***** EXERCISE INPUTS *****
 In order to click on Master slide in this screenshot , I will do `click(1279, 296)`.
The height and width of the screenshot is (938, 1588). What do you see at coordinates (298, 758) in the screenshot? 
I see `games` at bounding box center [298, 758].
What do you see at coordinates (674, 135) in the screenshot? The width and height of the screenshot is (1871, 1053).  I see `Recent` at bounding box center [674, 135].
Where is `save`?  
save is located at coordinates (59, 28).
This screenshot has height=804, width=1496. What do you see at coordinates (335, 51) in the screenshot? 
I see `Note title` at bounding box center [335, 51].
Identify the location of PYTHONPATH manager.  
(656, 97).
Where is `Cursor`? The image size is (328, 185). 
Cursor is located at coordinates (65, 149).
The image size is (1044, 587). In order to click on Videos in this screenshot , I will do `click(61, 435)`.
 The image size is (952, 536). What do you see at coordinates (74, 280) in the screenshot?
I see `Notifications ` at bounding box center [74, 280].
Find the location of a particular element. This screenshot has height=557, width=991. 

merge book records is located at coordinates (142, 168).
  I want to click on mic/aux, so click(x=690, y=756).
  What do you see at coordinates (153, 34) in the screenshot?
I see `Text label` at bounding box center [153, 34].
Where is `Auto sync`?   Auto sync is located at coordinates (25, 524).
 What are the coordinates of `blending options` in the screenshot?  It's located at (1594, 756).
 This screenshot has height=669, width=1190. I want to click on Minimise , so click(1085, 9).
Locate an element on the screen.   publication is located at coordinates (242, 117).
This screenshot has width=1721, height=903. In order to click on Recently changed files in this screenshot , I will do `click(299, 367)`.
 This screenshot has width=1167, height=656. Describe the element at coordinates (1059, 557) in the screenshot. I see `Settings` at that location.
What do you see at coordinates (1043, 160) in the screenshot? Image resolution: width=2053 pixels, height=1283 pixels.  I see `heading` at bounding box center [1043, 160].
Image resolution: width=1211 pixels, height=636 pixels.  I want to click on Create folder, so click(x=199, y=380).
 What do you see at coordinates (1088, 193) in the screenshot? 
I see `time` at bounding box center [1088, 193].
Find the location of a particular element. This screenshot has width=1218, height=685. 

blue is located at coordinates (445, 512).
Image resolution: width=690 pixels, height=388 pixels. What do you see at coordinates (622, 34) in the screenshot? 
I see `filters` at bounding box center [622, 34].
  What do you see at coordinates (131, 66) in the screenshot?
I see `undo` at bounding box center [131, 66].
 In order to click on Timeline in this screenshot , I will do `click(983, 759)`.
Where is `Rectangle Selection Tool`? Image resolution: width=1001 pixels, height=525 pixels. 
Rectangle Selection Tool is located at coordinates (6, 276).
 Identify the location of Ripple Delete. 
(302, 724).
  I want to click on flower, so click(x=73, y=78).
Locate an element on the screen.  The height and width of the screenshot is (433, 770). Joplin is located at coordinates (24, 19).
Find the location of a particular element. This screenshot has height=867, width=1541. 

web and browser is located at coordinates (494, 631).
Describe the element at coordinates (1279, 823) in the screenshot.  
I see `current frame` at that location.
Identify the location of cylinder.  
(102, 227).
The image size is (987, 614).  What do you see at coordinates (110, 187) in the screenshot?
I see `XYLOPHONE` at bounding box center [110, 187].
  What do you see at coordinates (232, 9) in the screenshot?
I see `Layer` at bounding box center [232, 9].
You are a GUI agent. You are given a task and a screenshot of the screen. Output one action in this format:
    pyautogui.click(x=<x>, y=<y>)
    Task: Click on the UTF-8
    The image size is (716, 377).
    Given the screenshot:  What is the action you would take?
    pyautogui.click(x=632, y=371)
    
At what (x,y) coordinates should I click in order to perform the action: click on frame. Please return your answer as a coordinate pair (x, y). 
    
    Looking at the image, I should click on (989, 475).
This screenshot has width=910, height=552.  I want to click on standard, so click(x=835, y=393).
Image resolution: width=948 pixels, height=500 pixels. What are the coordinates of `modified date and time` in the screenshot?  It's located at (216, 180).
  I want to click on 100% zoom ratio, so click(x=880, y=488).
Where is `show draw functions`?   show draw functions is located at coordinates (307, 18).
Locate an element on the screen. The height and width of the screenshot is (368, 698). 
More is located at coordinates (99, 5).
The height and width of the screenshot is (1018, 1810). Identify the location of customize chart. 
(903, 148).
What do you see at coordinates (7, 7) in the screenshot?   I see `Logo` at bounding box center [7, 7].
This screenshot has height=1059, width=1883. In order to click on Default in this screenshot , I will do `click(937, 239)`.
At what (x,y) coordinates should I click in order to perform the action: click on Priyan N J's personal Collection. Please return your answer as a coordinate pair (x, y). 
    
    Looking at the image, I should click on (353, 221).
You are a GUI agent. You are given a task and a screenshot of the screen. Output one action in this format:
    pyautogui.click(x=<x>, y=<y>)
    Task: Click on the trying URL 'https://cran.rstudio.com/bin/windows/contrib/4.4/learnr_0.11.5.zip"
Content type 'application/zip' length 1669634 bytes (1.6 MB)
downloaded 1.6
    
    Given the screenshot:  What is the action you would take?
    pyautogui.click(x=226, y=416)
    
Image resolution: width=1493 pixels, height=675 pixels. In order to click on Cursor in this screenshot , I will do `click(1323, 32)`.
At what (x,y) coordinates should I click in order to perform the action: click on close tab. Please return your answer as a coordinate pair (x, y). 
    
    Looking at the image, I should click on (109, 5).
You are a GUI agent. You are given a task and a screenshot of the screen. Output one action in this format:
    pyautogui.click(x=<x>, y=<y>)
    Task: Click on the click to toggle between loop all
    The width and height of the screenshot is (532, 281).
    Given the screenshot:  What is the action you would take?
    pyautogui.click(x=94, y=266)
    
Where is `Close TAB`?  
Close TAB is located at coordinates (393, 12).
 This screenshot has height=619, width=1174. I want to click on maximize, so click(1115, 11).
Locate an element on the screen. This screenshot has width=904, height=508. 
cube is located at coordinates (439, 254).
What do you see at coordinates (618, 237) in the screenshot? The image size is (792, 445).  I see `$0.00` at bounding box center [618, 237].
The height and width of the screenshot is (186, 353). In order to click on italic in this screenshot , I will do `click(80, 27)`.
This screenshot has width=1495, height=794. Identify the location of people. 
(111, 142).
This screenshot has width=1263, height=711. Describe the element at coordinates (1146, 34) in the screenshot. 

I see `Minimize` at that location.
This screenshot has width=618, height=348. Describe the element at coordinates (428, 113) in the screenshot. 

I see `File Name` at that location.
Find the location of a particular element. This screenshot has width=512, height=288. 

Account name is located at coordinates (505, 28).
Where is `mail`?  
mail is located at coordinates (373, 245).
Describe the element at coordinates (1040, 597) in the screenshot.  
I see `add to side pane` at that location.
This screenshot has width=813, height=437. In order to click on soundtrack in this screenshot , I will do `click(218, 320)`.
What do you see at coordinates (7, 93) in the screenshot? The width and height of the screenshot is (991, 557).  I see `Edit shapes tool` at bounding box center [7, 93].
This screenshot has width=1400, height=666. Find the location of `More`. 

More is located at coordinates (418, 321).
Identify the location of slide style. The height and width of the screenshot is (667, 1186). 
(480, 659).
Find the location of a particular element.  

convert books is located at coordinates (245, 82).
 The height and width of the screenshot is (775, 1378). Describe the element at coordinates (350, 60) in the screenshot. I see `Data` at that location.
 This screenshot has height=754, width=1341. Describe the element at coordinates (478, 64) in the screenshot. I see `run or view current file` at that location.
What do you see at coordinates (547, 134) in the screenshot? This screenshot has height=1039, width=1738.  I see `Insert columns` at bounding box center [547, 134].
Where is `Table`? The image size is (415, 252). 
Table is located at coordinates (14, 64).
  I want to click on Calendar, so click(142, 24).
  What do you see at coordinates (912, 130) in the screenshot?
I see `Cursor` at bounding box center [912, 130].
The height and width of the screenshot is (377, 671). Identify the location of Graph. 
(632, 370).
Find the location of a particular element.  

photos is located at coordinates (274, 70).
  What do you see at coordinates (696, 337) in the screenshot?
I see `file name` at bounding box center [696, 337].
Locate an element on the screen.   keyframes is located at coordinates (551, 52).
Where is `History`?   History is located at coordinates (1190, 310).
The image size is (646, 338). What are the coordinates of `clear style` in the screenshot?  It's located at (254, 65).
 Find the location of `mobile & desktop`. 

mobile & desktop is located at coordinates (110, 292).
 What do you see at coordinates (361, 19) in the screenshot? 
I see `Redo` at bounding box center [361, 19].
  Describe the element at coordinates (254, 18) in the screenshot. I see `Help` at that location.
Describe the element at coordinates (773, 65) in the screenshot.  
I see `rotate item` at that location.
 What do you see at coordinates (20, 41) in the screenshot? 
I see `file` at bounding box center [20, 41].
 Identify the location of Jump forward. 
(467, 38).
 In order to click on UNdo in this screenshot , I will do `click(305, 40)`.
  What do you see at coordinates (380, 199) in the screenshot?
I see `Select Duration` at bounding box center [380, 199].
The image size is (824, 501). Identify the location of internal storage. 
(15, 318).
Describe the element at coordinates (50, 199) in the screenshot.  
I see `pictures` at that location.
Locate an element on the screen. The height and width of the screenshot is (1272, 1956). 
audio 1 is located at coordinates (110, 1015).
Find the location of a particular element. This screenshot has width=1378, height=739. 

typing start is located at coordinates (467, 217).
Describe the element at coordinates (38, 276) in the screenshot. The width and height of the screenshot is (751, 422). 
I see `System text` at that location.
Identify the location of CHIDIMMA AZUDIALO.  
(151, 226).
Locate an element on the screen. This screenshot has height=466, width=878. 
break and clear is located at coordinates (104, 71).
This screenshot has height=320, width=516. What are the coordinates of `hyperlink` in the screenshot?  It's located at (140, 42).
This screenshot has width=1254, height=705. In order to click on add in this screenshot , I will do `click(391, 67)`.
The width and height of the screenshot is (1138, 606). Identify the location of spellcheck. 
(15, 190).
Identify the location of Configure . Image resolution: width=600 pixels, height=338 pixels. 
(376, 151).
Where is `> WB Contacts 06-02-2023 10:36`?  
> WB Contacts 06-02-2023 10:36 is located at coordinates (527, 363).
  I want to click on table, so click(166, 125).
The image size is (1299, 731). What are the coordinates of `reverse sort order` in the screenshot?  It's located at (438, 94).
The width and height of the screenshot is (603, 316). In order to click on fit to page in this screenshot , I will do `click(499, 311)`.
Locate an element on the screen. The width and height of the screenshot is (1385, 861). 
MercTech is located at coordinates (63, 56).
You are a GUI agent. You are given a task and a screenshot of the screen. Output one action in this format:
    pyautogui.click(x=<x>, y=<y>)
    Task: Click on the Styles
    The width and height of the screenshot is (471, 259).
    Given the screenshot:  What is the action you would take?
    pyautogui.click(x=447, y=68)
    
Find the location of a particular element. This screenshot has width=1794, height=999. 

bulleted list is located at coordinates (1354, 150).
*****
Locate each line in the records above that contains the string "resolution", with case counting, and copy those lines out.

What do you see at coordinates (1043, 160) in the screenshot? Image resolution: width=2053 pixels, height=1283 pixels.  I see `heading` at bounding box center [1043, 160].
Image resolution: width=1211 pixels, height=636 pixels.  I want to click on Create folder, so click(x=199, y=380).
Image resolution: width=690 pixels, height=388 pixels. What do you see at coordinates (622, 34) in the screenshot? 
Where is `Rectangle Selection Tool`? Image resolution: width=1001 pixels, height=525 pixels. 
Image resolution: width=948 pixels, height=500 pixels. What are the coordinates of `modified date and time` in the screenshot?  It's located at (216, 180).
Image resolution: width=1493 pixels, height=675 pixels. In order to click on Cursor in this screenshot , I will do `click(1323, 32)`.
Identify the location of Configure . Image resolution: width=600 pixels, height=338 pixels. 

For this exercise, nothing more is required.